Can you set out the material as a Markdown table with the columns "Row" and "Line", starting at the line that contains "Where should I click to: Pick" and ending after the line that contains "tap(975, 482)"? Give each line its own row number and leave out any blank lines.

────────────────────

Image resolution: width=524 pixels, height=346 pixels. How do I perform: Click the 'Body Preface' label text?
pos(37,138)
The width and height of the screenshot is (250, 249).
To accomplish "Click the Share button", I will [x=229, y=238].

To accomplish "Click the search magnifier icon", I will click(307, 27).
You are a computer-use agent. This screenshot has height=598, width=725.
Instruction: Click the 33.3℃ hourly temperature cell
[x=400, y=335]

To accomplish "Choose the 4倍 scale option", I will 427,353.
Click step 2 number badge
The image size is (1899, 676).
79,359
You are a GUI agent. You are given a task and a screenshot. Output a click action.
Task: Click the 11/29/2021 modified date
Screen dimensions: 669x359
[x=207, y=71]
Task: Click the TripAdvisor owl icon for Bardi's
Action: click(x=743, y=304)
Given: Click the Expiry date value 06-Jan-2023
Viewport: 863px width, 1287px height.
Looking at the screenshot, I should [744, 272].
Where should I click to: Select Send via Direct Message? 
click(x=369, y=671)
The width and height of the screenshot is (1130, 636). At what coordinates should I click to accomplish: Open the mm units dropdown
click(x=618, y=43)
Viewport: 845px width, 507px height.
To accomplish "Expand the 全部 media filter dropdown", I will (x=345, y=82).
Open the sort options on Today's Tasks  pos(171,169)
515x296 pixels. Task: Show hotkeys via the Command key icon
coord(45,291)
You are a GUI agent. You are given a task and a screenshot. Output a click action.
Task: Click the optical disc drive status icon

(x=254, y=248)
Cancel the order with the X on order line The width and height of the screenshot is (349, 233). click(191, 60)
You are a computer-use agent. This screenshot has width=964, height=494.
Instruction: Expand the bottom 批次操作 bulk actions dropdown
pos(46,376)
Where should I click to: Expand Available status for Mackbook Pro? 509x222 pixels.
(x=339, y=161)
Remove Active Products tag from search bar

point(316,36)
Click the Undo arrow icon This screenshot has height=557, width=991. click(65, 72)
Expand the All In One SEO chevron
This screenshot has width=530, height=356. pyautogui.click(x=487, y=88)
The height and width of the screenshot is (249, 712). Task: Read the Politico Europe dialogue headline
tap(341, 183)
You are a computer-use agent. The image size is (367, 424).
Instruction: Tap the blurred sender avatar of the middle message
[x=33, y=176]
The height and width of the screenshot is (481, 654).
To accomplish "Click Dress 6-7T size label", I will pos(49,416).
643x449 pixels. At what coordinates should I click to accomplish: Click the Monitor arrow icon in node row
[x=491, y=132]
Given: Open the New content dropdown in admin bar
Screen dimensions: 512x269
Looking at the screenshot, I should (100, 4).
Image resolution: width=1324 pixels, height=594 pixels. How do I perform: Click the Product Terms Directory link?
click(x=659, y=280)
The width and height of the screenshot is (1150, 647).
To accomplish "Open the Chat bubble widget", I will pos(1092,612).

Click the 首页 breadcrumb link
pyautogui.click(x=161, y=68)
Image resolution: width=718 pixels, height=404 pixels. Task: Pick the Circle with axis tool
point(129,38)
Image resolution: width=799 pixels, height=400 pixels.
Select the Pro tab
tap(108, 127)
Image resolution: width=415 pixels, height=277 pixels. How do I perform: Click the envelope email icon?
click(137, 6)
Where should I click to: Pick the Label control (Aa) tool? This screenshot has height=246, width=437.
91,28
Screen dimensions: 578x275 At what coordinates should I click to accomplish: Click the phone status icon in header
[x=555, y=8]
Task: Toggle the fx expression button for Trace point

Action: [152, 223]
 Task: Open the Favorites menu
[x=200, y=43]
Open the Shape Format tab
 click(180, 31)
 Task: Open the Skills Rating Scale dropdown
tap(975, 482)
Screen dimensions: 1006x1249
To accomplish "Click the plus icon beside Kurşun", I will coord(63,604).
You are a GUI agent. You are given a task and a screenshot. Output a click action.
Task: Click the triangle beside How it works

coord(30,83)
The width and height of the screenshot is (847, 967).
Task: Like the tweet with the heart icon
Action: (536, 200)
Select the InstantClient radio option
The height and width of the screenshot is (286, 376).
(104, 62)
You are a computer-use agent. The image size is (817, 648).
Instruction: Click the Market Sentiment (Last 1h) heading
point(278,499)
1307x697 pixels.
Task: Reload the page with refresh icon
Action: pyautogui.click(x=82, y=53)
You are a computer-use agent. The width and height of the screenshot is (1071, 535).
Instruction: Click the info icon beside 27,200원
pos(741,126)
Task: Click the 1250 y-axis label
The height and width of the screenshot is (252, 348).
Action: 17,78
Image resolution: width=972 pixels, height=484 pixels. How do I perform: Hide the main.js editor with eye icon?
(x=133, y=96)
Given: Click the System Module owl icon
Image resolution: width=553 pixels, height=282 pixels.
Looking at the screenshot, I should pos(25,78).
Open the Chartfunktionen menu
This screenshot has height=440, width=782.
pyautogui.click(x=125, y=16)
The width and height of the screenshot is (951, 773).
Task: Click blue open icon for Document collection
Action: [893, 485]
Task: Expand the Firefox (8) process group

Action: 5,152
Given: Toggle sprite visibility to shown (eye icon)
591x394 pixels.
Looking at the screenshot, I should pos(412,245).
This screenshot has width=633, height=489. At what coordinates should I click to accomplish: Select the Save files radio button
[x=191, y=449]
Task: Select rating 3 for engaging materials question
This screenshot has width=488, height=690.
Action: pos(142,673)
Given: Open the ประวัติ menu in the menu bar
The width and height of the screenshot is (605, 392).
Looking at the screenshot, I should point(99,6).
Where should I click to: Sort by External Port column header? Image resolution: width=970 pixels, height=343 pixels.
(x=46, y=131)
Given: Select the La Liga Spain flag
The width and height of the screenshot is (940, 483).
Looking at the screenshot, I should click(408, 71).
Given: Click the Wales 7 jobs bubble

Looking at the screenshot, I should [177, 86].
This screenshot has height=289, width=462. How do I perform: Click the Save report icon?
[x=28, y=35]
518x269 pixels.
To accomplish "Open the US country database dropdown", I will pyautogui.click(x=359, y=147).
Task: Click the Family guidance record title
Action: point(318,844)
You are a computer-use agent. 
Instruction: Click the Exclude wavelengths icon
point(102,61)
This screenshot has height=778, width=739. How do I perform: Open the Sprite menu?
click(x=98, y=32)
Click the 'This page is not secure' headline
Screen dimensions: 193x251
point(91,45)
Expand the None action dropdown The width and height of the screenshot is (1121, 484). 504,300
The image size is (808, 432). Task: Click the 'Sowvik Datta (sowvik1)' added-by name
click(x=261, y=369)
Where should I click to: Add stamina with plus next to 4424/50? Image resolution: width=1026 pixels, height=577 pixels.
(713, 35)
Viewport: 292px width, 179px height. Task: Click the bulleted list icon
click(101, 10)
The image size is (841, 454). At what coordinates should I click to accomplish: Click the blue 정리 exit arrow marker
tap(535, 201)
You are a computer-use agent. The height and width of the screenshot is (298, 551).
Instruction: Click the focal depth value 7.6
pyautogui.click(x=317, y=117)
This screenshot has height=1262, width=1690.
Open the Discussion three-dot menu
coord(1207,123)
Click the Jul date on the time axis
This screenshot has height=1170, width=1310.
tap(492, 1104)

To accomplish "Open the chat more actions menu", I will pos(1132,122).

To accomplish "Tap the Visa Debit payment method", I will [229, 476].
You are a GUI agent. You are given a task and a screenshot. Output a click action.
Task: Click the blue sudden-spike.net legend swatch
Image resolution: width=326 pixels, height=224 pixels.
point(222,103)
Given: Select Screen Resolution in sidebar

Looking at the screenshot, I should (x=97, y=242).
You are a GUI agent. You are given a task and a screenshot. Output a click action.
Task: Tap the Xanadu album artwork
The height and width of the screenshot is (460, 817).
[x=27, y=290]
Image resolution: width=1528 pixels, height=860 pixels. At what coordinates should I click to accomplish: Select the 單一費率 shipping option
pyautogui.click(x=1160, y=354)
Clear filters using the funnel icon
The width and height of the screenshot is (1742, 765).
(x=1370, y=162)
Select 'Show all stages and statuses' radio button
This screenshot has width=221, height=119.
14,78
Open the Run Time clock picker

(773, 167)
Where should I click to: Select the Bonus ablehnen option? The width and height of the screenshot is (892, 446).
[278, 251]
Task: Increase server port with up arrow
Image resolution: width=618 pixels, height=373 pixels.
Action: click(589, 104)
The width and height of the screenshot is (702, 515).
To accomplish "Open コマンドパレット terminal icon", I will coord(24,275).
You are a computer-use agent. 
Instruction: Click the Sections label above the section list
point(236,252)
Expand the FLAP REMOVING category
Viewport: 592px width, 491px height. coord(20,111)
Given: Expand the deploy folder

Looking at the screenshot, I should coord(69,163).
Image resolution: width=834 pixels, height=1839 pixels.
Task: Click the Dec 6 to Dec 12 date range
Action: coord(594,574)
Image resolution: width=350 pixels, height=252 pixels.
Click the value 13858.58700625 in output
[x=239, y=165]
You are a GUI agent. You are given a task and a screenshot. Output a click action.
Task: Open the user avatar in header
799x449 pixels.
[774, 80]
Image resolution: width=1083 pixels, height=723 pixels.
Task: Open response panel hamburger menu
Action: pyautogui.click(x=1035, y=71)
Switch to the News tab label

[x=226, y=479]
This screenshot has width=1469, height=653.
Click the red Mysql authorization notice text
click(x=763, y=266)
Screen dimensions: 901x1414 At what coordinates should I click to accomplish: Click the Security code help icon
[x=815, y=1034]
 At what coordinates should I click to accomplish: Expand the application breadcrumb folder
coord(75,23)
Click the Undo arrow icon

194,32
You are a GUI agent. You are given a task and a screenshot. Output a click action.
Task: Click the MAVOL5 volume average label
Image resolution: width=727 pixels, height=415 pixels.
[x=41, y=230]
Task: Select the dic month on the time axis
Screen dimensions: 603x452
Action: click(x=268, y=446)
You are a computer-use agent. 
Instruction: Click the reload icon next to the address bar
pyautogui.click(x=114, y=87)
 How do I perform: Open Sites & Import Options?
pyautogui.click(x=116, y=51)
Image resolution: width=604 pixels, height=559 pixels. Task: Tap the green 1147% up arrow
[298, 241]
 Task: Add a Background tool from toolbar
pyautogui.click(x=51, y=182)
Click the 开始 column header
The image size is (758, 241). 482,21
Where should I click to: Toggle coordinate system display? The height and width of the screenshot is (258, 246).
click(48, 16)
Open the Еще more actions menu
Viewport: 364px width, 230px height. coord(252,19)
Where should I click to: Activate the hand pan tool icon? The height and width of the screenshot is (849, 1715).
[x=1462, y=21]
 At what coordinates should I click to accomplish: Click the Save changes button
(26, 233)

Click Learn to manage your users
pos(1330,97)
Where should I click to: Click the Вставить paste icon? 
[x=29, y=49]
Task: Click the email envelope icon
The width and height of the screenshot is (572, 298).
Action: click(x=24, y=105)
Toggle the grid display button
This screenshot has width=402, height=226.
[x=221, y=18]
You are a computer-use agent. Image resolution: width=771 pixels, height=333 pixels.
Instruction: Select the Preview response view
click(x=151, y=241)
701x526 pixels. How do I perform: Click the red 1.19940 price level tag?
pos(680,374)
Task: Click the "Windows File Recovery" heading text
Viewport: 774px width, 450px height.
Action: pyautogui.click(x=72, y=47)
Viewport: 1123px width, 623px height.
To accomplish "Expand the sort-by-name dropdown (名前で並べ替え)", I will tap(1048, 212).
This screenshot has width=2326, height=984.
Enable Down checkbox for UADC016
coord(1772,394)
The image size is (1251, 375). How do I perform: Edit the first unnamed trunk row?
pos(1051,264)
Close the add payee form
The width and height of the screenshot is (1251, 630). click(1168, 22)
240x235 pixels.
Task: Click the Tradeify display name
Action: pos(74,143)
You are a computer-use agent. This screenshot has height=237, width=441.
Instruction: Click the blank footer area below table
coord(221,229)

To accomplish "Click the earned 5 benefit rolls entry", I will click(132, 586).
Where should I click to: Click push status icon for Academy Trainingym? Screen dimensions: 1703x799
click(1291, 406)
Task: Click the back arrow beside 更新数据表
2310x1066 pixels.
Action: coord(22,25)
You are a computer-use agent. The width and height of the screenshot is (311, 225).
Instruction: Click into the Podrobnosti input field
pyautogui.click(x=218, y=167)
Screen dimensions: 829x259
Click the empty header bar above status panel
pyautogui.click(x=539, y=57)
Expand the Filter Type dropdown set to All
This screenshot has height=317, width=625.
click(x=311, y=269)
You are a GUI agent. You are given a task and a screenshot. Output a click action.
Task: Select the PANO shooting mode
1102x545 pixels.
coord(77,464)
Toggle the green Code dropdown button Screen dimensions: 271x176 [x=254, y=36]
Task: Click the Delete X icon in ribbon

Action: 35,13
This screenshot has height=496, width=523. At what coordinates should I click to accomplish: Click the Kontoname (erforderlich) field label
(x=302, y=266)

────────────────────

[The output]
| Row | Line |
|---|---|
| 1 | Where should I click to: Pick the Label control (Aa) tool? This screenshot has height=246, width=437. |
| 2 | 91,28 |
| 3 | Screen dimensions: 578x275 At what coordinates should I click to accomplish: Click the phone status icon in header |
| 4 | [x=555, y=8] |
| 5 | Task: Toggle the fx expression button for Trace point |
| 6 | Action: [152, 223] |
| 7 |  Task: Open the Favorites menu |
| 8 | [x=200, y=43] |
| 9 | Open the Shape Format tab |
| 10 |  click(180, 31) |
| 11 |  Task: Open the Skills Rating Scale dropdown |
| 12 | tap(975, 482) |